VÔO CEGO
Alberto Carmo

Acharam uma loucura, uma estupidez. Mas, por fim, por respeito, por dó ou por qualquer outra coisa, mesmo que fosse a única forma de acabar com aquela insistência inoportuna entre a família, levaram-no, bem vestido da gravata desajeitada ao sapato engraxado, ao bendito museu.

Não adiantou insistirem na bengala; queria ir de mãos nuas. Nem valeu a comitiva familiar a querer acompanhá-lo no insano passeio; queria estar só. Lá chegaram todos - mãe, pai, irmão e irmã - e o deixaram logo após os degraus da entrada. Deu não mais que dez passos e virou-se:

- Vão embora, deixem-me sozinho! - sentia-lhes o cheiro preocupado pelo vento escancarado da porta. Sentia-lhes também a vergonha perante os demais visitantes - olhos enegrecidos que sabiam jorrar lágrimas diante da cegueira dos que enxergam. Mas enxugou-as com alegria, livre agora que estava dos grilhões do comportamento hipócrita dos mais fracos.

Caminhou lentamente, até chegar à parede mais próxima.
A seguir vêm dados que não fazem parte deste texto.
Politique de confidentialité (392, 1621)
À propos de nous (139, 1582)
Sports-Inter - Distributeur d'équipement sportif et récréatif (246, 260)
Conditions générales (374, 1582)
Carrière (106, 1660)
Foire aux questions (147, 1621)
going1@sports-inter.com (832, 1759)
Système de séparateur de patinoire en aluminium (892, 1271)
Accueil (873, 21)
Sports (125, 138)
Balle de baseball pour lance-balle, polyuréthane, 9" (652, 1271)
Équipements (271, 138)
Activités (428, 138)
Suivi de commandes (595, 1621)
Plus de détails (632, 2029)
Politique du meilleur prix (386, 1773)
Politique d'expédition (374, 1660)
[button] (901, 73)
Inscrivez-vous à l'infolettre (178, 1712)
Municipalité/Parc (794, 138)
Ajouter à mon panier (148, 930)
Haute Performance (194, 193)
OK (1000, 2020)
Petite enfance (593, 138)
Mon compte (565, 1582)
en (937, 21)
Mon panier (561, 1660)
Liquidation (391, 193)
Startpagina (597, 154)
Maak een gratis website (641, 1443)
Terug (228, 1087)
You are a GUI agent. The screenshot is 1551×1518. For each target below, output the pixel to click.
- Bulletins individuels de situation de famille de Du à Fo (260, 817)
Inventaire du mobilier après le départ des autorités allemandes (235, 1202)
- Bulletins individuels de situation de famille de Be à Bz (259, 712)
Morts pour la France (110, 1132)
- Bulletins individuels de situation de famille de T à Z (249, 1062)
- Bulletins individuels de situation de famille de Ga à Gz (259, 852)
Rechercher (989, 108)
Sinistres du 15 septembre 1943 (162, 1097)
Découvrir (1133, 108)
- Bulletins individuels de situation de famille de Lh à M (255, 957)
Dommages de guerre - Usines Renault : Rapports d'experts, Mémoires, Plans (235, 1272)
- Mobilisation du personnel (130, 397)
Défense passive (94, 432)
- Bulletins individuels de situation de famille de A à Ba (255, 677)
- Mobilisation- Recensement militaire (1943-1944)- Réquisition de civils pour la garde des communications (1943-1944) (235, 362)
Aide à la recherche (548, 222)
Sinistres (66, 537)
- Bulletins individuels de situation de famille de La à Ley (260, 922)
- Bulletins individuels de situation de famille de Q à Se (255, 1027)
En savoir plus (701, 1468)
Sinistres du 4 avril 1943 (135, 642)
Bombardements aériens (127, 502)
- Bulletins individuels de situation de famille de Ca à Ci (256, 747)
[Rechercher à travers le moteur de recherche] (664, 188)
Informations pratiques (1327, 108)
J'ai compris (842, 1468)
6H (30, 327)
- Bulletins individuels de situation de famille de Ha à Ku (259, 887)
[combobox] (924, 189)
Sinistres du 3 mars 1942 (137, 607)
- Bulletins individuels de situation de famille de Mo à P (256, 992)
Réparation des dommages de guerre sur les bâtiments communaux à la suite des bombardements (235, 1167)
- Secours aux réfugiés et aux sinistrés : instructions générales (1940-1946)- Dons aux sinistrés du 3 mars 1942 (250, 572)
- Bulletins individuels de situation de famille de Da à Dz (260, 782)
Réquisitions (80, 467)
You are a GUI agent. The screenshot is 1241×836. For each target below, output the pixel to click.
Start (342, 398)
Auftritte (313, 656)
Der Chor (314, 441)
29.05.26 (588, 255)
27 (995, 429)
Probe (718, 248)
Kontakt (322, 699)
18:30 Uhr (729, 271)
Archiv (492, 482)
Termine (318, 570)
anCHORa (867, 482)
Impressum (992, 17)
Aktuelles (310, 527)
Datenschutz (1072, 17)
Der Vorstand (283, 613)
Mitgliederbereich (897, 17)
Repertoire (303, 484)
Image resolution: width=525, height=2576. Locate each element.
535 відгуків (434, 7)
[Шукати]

A pintura era nova. Percebia pelo cheiro infantil da tinta. A cor, talvez um bege - nunca um branco, um púrpura - pois não trazia o toque da neve, nem o nervosismo das mais vivas - era neutra. Concordou com o pintor que escolheu tal timbre de luz, que não invadia, nem tentava ser mais vistosa do que as obras de arte que abrigava em suas paredes.

Mais alguns passos e uma moldura. - Dourada! - queimava como sol a pino. Percorreu cada relevo da madeira com os dedos. Tinha a sensação de cordilheira, de um marceneiro rococó, artesão de jóia que coroasse uma rainha de cores e contrastes. Um passo mais, e sentiu abrir-se vasta planície. Eram prados de relvas já amareladas; seria outono. Poucas, mas frondosas árvores de folhas ainda verdes, mas já agonizantes. - Europa! - sorriu ao entender os olhos do artista.

Aproximou o rosto com cuidado e encostou a face no centro da tela. - Um rio sinuoso! - era o frescor das águas azuladas, bailarinas. Notou um cheiro cinza, aroma de madeira em fogo. Logo se viu diante de uma casa; simples, pela ausência de muitos cômodos, mas viva, de poucas janelas e muitas emoções. - Devem estar preparando o almoço! - pensou. Hora de sol ainda inclinado, que tocava macio sua pele sem queimar, apenas aquecendo. - É meio da manhã, estão todas agitadas nas lides da cozinha. Posso sentir o cheiro dos temperos, o roçar dos vestidos das mulheres! - confessou em pensamento.

Largou as mãos num passeio carinhoso pelas tintas. A casa vibrava de atividade - panelas, molhos, carnes de caça, ervas sendo conjugadas por mãos habilidosas ao abrigo dos curiosos, acortinadas nas cores marrons das paredes que o pintor sabiamente desenhou. A lenha consumida e varando os segredos da chaminé faladeira. Ruídos misturando-se no passar das horas - o estalo das brasas, o tilintar das facas, o vento lambendo a porta aberta, ciscando entre os contornos de uma árvore. - É de frutas vermelhas! - concluiu facilmente pelo perfume adocicado do assanhamento torneado das maçãs.

A paisagem agora quase consumia-lhe os poros, atraindo-lhe os sentidos restantes como irresistível mulher em trajes de volúpia e beleza só possíveis na mente de um gênio. Tentou abraçar o quadro, jogou-se contra a parede - o peito invadindo a explosão de vida descrita por habilidosos pincéis. Entrou num quase transe e já ia...

- O senhor não pode tocar nos quadros! - veio-lhe uma voz sorrateira como inimigo que se esconde na penumbra dos covardes. - Queira me acompanhar, por favor! - e tomou-lhe o braço com algo de delicadeza e pena.

A família acudiu em correria envergonhada. - Desculpe, desculpe! E colheram de volta o filho impertinente. Ele se deixou levar, sem dar passo, carregado, prolongando o êxtase o quanto pudesse até voltar ao pequeno quarto sem luz.